O Tribunal de Justiça de Minas Gerais (TJMG) condenou o Estado a preencher adequadamente o quadro de pessoal da Delegacia de Polícia Civil de Elói Mendes, no Sul de Minas. A decisão judicial estabelece um prazo de 60 dias, após o trânsito em julgado, para que o Estado apresente um plano para o provimento dos cargos pendentes, incluindo, no mínimo, mais três investigadores.
A ação foi movida pelo Ministério Público de Minas Gerais (MPMG), que denunciou uma omissão estatal no cumprimento da Resolução nº 8.251/2023. O documento trata do dimensionamento necessário de pessoal nas unidades policiais. Segundo o MPMG, a segurança pública local tornou-se incompatível com os direitos fundamentais da população devido à falta de agentes.
A situação da delegacia de Elói Mendes foi classificada como um “colapso”. Para atender uma população de 28 mil habitantes, a unidade contava apenas com um delegado, um investigador e uma escrivã. Além do baixo número, os agentes acumulavam funções administrativas e atuavam simultaneamente em outros municípios da região.

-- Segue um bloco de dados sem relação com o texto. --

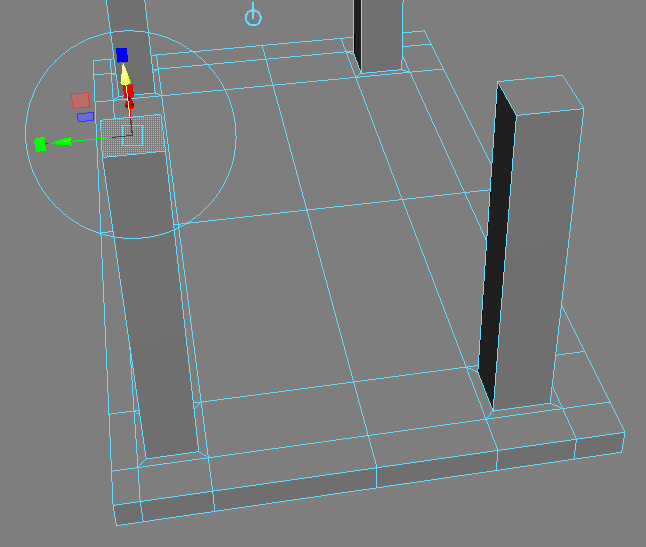Click the cyan pivot icon at top
The image size is (646, 547).
[x=254, y=16]
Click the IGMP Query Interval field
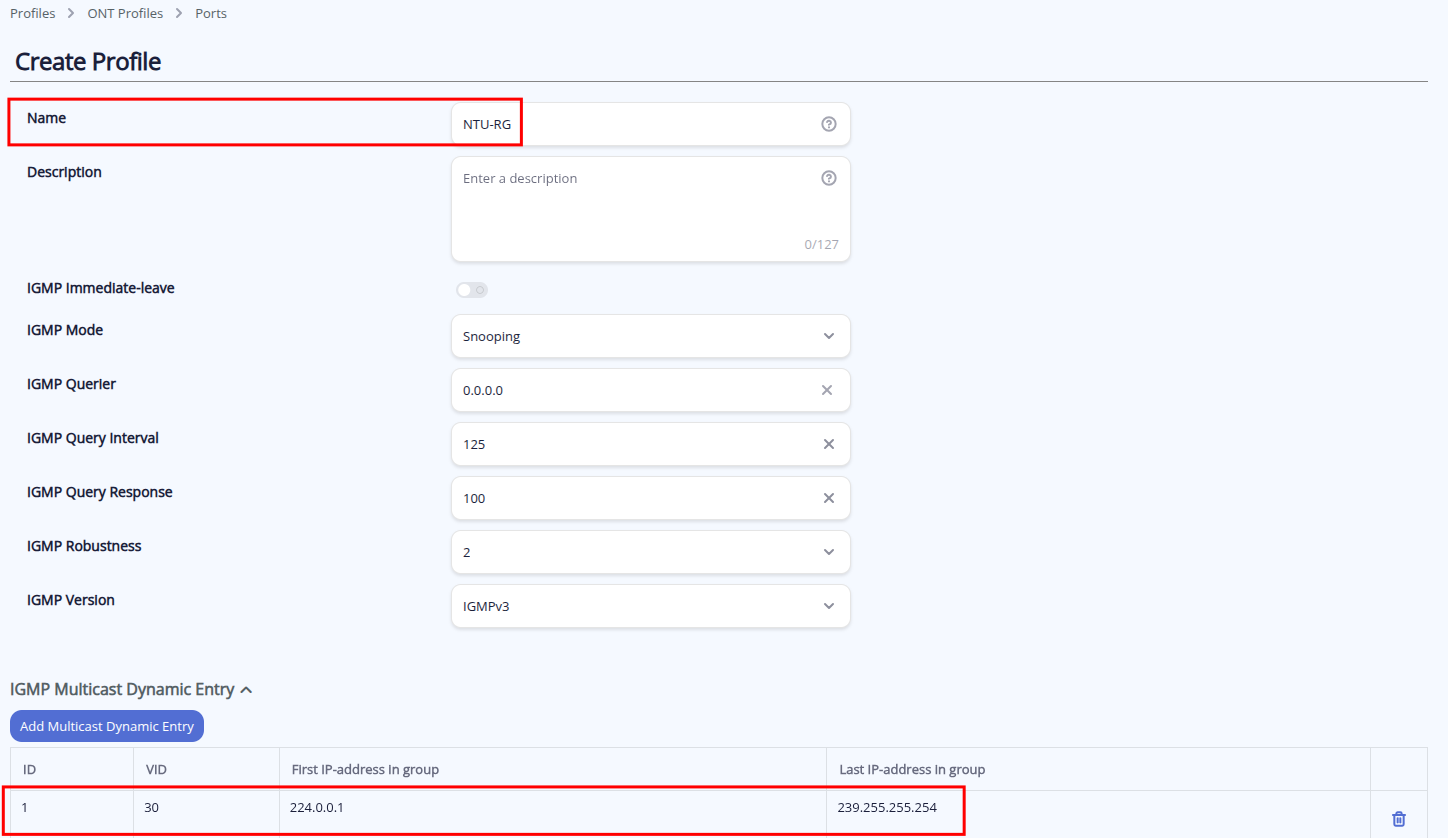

O MPMG destacou o caso da única investigadora da unidade, que era responsável por investigações criminais, vistorias veiculares, escoltas de presos e diligências externas. Essa rotina foi descrita como “caótica” e “ineficiente”. Com a decisão, a Justiça busca garantir a continuidade do serviço público e agilizar o andamento de inquéritos que estavam prejudicados pela carência de pessoal.